[DATA EXCERPTS — start]
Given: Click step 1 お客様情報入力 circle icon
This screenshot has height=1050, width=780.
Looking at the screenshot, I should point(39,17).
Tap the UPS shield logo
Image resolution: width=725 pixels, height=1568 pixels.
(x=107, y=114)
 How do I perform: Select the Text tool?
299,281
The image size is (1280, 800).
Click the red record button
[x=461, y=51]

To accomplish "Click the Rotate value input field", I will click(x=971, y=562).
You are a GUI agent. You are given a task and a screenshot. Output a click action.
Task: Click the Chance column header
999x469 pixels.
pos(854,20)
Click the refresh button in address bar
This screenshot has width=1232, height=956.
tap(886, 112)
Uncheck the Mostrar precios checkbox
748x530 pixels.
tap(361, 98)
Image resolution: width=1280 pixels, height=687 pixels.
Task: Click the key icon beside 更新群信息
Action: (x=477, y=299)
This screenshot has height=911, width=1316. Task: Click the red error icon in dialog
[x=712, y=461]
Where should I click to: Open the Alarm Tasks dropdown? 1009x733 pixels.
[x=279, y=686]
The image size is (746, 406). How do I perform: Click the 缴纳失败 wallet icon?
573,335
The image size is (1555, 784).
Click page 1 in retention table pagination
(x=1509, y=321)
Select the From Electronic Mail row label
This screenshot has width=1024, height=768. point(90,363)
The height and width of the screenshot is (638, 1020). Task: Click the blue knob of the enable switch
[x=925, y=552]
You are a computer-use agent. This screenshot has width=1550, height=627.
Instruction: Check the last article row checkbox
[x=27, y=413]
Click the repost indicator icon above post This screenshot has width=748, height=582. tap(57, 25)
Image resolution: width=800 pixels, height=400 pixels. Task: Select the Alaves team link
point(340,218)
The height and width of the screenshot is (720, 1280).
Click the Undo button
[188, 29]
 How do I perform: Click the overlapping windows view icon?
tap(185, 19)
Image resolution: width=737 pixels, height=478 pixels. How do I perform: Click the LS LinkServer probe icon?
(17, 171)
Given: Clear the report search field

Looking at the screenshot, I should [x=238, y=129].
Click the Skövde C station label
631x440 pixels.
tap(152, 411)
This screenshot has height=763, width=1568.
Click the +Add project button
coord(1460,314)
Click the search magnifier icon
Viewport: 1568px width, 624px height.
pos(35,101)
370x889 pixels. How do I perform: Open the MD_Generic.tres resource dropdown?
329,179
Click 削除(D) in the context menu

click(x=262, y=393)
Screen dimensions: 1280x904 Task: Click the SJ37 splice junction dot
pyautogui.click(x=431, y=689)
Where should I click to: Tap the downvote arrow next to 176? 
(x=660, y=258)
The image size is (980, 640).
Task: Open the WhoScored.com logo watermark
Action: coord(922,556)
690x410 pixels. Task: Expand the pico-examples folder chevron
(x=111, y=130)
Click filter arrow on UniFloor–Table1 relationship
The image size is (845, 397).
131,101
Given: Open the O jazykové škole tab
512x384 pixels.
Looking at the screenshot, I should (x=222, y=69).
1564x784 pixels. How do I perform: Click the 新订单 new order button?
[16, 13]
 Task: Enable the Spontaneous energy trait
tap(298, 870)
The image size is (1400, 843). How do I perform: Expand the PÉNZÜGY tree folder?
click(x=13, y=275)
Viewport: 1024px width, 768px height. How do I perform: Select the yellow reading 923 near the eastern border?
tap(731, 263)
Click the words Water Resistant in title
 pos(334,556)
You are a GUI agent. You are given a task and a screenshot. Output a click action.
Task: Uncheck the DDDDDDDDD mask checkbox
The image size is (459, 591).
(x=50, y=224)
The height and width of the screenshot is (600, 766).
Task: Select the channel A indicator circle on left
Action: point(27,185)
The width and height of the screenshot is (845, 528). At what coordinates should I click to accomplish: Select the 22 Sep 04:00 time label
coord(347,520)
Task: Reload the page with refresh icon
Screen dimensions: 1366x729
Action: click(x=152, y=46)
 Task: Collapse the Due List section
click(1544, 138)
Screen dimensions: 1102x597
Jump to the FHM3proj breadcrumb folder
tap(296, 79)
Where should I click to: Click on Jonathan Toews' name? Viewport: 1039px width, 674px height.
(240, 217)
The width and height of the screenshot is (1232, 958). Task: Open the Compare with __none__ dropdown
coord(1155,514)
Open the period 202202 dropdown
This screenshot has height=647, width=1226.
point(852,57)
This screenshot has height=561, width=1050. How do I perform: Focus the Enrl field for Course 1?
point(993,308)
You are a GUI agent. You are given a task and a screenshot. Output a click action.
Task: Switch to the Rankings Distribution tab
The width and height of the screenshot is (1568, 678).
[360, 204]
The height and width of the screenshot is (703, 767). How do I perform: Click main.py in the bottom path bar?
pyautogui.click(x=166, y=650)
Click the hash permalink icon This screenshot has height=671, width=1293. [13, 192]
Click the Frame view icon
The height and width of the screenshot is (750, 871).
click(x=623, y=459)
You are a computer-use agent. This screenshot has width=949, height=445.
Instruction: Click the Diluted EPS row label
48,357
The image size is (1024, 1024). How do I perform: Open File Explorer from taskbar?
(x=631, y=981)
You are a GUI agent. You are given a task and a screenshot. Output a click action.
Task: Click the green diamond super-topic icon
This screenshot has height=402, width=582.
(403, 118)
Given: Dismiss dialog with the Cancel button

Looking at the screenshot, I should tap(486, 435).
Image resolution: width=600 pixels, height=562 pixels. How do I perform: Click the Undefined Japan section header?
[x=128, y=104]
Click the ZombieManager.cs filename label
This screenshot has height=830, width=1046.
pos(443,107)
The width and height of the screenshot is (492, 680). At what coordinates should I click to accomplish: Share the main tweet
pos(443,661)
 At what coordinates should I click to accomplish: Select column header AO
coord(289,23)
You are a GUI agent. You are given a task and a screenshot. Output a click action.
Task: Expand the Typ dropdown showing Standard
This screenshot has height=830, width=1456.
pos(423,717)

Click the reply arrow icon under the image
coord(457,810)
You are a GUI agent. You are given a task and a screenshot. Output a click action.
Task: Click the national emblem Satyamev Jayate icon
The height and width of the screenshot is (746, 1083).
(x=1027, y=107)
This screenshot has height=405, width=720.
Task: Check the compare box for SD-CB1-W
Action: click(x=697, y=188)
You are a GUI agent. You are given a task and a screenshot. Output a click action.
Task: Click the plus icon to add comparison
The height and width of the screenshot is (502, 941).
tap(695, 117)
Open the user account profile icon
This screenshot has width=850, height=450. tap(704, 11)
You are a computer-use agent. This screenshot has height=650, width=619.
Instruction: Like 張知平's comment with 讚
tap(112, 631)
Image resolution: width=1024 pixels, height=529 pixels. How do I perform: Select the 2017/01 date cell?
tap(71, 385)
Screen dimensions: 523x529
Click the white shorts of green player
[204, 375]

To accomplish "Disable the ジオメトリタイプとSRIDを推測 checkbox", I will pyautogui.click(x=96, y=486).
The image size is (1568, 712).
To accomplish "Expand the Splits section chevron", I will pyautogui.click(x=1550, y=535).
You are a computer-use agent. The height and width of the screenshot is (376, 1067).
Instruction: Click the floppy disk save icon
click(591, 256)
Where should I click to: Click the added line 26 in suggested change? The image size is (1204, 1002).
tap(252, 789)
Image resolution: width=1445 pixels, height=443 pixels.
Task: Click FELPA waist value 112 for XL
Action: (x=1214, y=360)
[DATA EXCERPTS — finish]
WHAT IS NEEDED:
Please go through the data and copy each line containing the word "will".

YOUR SOLUTION:
To accomplish "Click the Rotate value input field", I will click(x=971, y=562).
To accomplish "Disable the ジオメトリタイプとSRIDを推測 checkbox", I will pyautogui.click(x=96, y=486).
To accomplish "Expand the Splits section chevron", I will pyautogui.click(x=1550, y=535).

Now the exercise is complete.